* [YOUR TASK]: Here is the task for the records below: repeat exactly the lines from the one with "Task: Click info icon next to 최대 200원" to the one with "The height and width of the screenshot is (680, 1000).", both included, and nothing else.
═══ SUPPLIED DATA
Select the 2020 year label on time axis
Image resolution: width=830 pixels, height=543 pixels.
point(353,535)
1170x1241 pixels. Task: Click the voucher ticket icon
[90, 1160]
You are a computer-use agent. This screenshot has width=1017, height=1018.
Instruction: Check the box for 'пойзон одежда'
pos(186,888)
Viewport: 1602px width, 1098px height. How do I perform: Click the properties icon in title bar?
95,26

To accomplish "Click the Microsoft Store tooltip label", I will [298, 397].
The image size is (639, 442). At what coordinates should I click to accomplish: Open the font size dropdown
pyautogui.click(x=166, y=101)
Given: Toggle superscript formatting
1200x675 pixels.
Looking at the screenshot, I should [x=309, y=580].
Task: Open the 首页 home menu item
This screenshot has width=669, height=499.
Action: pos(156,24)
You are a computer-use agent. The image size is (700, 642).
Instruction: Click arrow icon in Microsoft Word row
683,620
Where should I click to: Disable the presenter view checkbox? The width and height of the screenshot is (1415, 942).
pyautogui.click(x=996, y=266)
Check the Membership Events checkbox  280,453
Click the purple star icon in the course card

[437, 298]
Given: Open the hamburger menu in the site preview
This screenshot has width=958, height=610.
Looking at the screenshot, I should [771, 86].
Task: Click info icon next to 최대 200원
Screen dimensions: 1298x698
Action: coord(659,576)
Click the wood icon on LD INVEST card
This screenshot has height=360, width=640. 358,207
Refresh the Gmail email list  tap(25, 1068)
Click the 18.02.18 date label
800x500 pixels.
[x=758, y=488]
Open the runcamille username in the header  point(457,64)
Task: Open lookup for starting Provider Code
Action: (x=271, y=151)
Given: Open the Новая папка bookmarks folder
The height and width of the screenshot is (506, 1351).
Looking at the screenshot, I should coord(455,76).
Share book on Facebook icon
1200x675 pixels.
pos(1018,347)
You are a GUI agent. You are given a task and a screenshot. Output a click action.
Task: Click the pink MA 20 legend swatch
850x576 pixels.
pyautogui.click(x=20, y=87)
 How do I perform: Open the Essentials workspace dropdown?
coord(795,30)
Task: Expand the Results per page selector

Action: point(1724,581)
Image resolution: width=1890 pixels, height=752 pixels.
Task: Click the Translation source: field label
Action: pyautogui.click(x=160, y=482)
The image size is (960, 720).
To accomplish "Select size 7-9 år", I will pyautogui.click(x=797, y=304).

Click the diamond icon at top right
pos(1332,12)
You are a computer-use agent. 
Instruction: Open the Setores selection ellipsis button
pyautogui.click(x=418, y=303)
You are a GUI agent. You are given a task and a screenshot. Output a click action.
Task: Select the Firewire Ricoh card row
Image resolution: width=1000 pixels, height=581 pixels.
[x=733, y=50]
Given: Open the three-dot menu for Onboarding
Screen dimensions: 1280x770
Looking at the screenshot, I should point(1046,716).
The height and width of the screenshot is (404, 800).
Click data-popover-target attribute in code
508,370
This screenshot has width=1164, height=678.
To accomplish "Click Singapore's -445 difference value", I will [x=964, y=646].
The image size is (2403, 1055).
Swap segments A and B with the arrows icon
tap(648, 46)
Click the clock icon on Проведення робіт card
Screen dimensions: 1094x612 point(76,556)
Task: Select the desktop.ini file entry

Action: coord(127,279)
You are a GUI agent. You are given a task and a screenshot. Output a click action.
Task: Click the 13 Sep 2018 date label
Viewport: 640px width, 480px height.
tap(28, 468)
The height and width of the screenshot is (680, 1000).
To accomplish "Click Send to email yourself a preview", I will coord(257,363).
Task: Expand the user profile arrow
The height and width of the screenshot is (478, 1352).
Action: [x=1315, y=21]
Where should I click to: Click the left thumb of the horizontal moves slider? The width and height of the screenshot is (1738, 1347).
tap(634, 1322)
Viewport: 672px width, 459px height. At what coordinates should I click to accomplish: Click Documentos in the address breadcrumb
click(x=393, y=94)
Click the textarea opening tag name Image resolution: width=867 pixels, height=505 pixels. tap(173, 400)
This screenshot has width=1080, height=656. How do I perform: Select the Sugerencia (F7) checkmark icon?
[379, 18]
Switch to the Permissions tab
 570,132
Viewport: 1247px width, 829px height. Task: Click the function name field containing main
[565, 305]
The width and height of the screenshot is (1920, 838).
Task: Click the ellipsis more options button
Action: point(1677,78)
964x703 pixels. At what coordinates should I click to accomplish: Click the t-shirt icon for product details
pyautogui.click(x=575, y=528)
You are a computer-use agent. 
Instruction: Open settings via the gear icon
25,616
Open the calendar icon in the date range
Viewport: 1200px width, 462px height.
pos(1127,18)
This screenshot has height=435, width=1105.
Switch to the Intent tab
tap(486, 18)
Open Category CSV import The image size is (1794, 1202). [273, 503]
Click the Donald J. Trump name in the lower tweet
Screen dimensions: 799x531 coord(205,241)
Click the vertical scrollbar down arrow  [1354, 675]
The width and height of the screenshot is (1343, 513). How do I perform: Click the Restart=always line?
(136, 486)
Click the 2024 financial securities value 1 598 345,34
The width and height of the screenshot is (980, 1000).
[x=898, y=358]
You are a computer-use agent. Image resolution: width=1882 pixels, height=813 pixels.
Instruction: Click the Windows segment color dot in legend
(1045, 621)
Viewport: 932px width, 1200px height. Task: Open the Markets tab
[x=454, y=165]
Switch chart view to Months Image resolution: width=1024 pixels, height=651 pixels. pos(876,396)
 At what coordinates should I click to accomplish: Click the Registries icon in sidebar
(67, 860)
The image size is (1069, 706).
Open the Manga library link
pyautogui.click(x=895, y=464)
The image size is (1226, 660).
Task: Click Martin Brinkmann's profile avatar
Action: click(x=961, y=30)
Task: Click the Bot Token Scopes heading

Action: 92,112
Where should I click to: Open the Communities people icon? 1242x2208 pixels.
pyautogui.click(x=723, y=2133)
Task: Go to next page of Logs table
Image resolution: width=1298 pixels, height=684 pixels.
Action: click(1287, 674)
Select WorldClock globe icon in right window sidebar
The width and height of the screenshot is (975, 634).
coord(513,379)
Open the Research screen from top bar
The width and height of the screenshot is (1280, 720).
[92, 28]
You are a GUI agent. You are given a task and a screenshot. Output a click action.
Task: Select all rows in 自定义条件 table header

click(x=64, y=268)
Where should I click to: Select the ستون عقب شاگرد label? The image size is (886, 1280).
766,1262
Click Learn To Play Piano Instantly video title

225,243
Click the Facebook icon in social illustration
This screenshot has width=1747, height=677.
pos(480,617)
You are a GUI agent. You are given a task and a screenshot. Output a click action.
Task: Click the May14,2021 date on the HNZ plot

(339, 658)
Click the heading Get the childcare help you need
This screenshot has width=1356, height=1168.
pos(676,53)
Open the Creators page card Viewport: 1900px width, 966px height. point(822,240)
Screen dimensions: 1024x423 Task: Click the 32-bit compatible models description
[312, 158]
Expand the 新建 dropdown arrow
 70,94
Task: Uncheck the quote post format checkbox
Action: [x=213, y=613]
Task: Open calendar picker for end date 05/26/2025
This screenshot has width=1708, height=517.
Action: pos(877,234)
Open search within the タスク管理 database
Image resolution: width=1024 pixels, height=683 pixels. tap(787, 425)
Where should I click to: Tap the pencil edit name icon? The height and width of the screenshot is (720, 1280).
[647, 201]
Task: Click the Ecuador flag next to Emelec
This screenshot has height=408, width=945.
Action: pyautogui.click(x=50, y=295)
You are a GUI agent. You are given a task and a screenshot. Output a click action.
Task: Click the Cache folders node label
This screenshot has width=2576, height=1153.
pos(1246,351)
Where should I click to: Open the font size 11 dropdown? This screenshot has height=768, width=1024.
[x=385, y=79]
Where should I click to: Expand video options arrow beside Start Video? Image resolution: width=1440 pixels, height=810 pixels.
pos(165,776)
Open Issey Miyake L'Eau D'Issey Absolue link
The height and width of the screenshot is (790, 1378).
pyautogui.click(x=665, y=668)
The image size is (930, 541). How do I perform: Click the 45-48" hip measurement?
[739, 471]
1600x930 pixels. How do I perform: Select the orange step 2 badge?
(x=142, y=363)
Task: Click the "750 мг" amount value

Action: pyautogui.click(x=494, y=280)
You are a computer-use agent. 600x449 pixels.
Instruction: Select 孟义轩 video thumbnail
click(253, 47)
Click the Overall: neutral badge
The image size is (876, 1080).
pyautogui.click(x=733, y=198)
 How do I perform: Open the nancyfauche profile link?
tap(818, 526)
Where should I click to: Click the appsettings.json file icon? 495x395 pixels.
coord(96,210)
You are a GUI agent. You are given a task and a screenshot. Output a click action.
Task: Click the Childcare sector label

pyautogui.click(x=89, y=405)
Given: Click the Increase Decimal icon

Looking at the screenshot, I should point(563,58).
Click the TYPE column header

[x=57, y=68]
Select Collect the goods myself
══════
* [REPLY TO THE TASK]:
Task: Click info icon next to 최대 200원
Screen dimensions: 1298x698
Action: coord(659,576)
Click the wood icon on LD INVEST card
This screenshot has height=360, width=640. 358,207
Refresh the Gmail email list  tap(25, 1068)
Click the 18.02.18 date label
800x500 pixels.
[x=758, y=488]
Open the runcamille username in the header  point(457,64)
Task: Open lookup for starting Provider Code
Action: (x=271, y=151)
Given: Open the Новая папка bookmarks folder
The height and width of the screenshot is (506, 1351).
Looking at the screenshot, I should coord(455,76).
Share book on Facebook icon
1200x675 pixels.
pos(1018,347)
You are a GUI agent. You are given a task and a screenshot. Output a click action.
Task: Click the pink MA 20 legend swatch
850x576 pixels.
pyautogui.click(x=20, y=87)
 How do I perform: Open the Essentials workspace dropdown?
coord(795,30)
Task: Expand the Results per page selector

Action: point(1724,581)
Image resolution: width=1890 pixels, height=752 pixels.
Task: Click the Translation source: field label
Action: pyautogui.click(x=160, y=482)
The image size is (960, 720).
To accomplish "Select size 7-9 år", I will pyautogui.click(x=797, y=304).

Click the diamond icon at top right
pos(1332,12)
You are a computer-use agent. 
Instruction: Open the Setores selection ellipsis button
pyautogui.click(x=418, y=303)
You are a GUI agent. You are given a task and a screenshot. Output a click action.
Task: Select the Firewire Ricoh card row
Image resolution: width=1000 pixels, height=581 pixels.
[x=733, y=50]
Given: Open the three-dot menu for Onboarding
Screen dimensions: 1280x770
Looking at the screenshot, I should point(1046,716).
The height and width of the screenshot is (404, 800).
Click data-popover-target attribute in code
508,370
This screenshot has width=1164, height=678.
To accomplish "Click Singapore's -445 difference value", I will [x=964, y=646].
The image size is (2403, 1055).
Swap segments A and B with the arrows icon
tap(648, 46)
Click the clock icon on Проведення робіт card
Screen dimensions: 1094x612 point(76,556)
Task: Select the desktop.ini file entry

Action: coord(127,279)
You are a GUI agent. You are given a task and a screenshot. Output a click action.
Task: Click the 13 Sep 2018 date label
Viewport: 640px width, 480px height.
tap(28, 468)
The height and width of the screenshot is (680, 1000).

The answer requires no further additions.